Après un nouveau passage tout près du sommet du Molkenrain et pour nous remettre de nos émotions (les quatre pétales qui se transforment allégrement en cinq boucles), nous remportons un arrêt rapide dans la ferme-auberge Ostein des plus rustiques. Le feu dans le poêle n'est prévu que le lendemain, il n'y a pas de plats chauds proposés ni de tarte aux myrtilles, mais une boisson suffira à nous requinquer, avant de continuer notre descente et de repasser devant cette ferme à la remontée, qui se terminera au Rocher, après un passage droit dans le pierrier, à la recherche plus ou moins nonchalante d'un sentier qui ne nous manque pas : c'était la séquence rigolade de la montée. Le soleil est bien présent et nous chauffe pendant notre pause à ce sommet, avant de se laisser filtrer par les arbres quand nous pénétrons de nouveau dans la forêt. Nous remettons une petite couche supplémentaire dans la descente, la fraîcheur de la fin de journée reprend ces droits.
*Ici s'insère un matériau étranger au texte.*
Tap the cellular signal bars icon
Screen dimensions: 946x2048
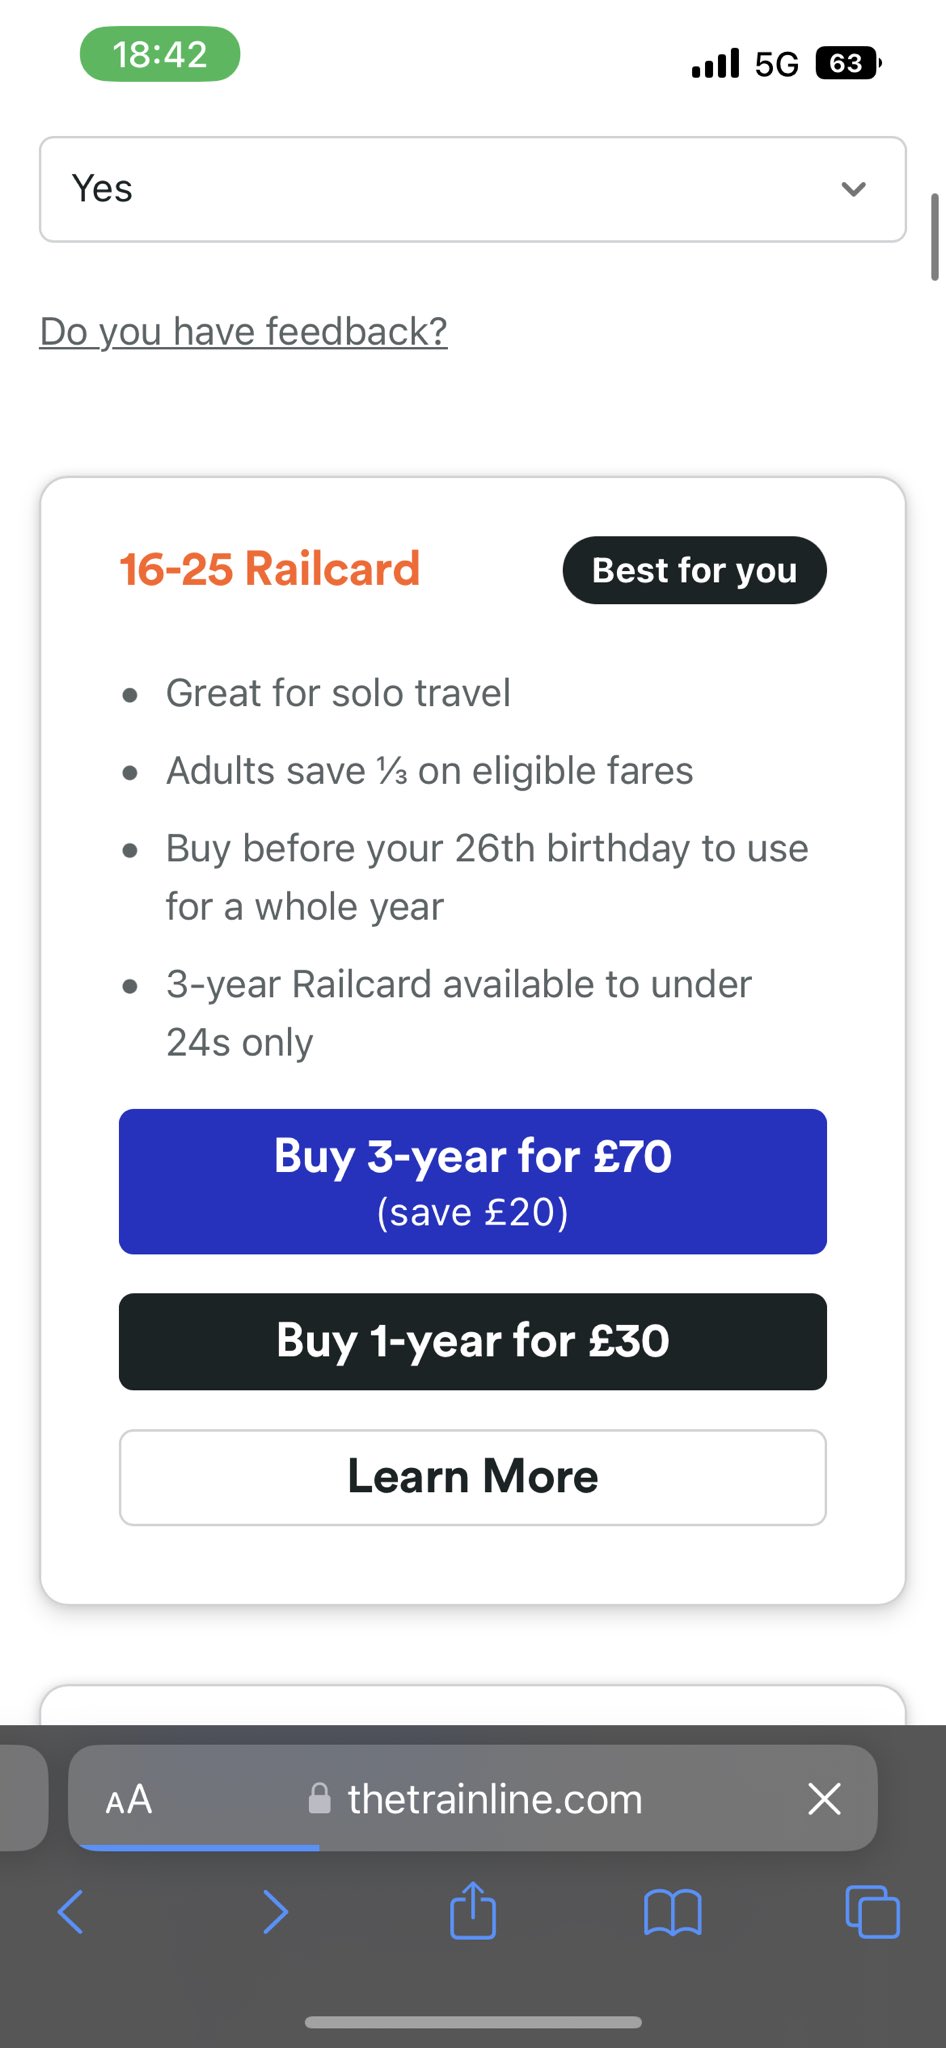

Une piste forestière plus loin et nous entamons notre dernière côte, déjà. Courte et bien régulière, elle est avalée par tous les membres de notre équipe en un rien de temps... on en serait presque à regretter une sixième « face ». Enfin, cette idée ne reste pas longtemps dans mon cerveau, le programme du lendemain se charge de calmer mes ardeurs. Nous finissons cette journée en forêt par un sentier comme Didier les affectionne : glissant, rocailleux et en descente bien sûr, pour rejoindre notre petit parking. Un repas digne des Gaulois de bande-dessinée viendra clore cette belle journée de course, à la découverte d'une petite partie de ce beau massif des Vosges, alternant montées et descentes, fonds de vallée et vues dégagées, pistes et mono-traces, si loin des nuisances de la civilisation, en plongeant pourtant si près de ce que nos ancêtres ont dû enduré pour nous le permettre.